Estoy convencido de que las cosas marcharían mucho mejor si los que pueden hacerlo y tienen autoridad dijeran positiva y correctamente lo que saben, justificándolo y dejando que la realidad, expresada y formulada con acierto, se encargara de invalidar la falsedad o la estupidez. No se debe malgastar el tiempo y la energía en discutir con quien no lo merece. Ambos, tiempo y energía, son bienes escasos que no se pueden dilapidar. Uno de los aciertos decisivos, que son exigibles, es el que se refiere a aquello sobre lo que se piensa y escribe. Antes incluso que los resultados, importa a qué cuestiones se aplica el esfuerzo. El catálogo de las cuestiones tratadas por un intelectual es lo primero, aquello de lo que depende ante todo su valor, su derecho a la estimación.

Y el reverso positivo de la polémica es el conocimiento y posesión, la prolongación de lo valioso, que tantas veces se olvida y abandona, se deja languidecer y morir. A veces, por temor a que eso, por ser eminente, "haga sombra" y estorbe a las propias pretensiones; otras veces la tentación es cierto servilismo, el horror a discrepar de lo que tanto se estima. La fidelidad debe ser creadora, y por ello crítica.
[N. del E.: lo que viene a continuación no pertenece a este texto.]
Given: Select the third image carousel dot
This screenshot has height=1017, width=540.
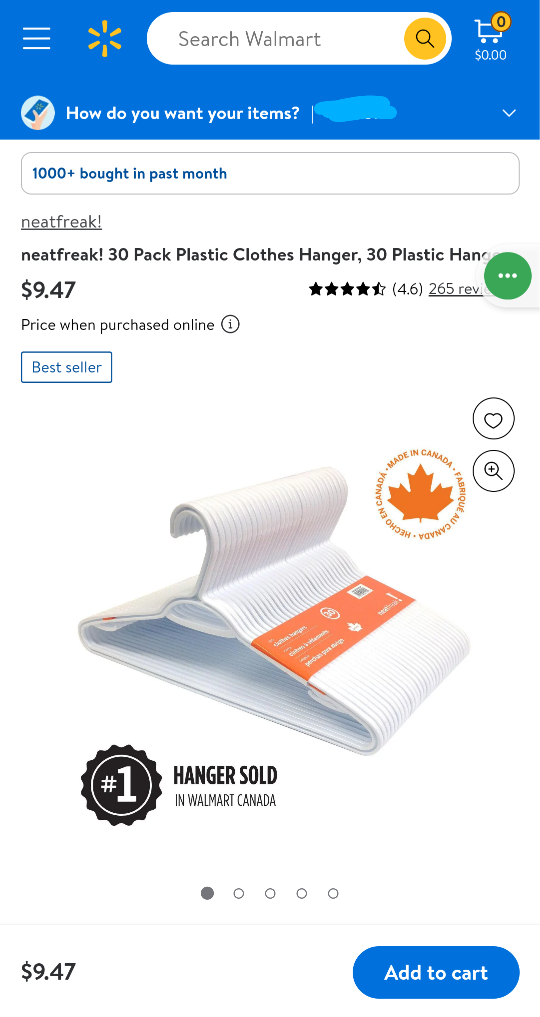Looking at the screenshot, I should coord(270,893).
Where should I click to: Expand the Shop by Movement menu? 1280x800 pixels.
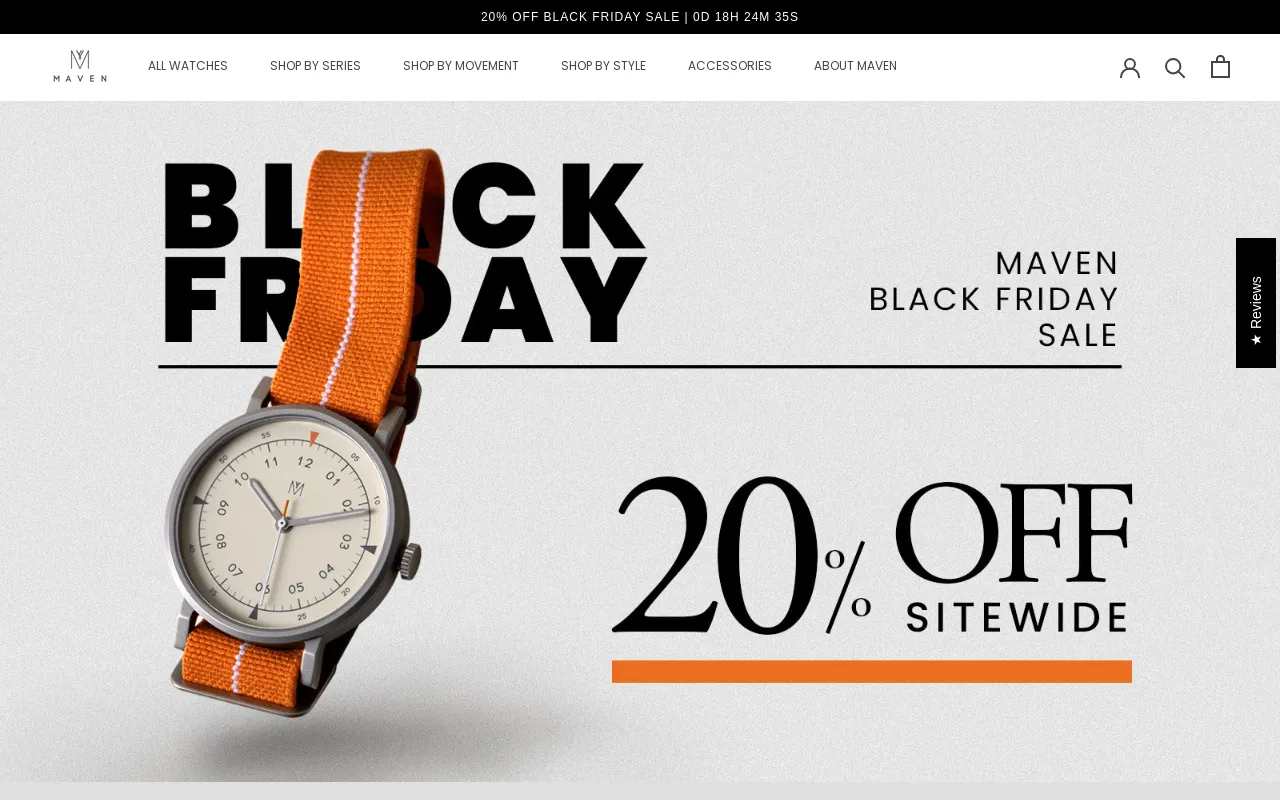pos(461,66)
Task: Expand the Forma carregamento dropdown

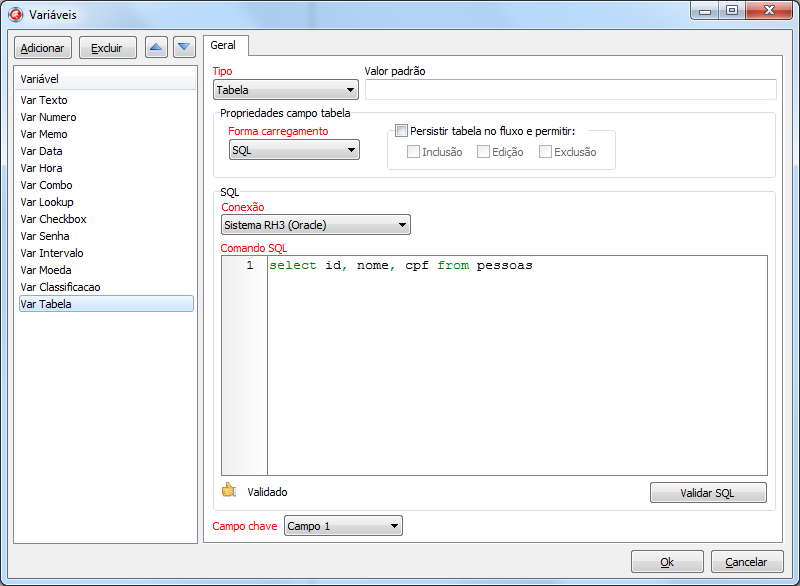Action: point(294,150)
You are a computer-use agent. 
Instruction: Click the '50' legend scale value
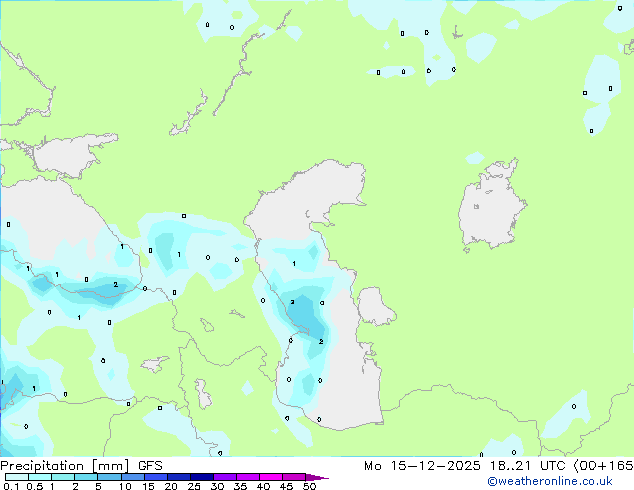coord(309,487)
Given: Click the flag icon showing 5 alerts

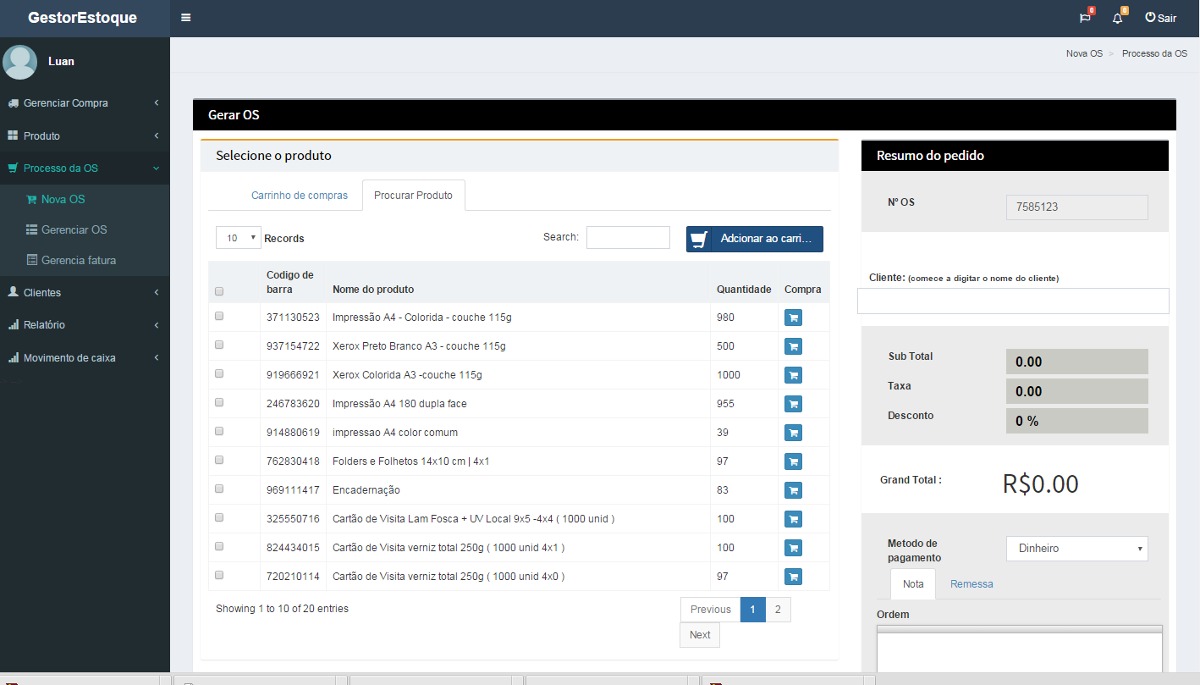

Si en ese pasado valioso y estimable hay algo discutible o erróneo, hay que verlo, señalarlo, rectificarlo, porque con ello se contribuye a su perfección y a su posible eficacia, al transmitirse esa obra sin los defectos que son inherentes a la condición humana. Hay que agradecer el que se nos muestren nuestras deficiencias o errores; si es cuando todavía hay tiempo de rectificar, tanto mejor. Pero hay que agradecerlo también cuando la mejoría se refiera a la pervivencia de nuestro nombre y nuestra obra.

A última hora se trata de mantener una actitud positiva y abierta; confiar en la realidad sin preocuparse demasiado de sus huecos.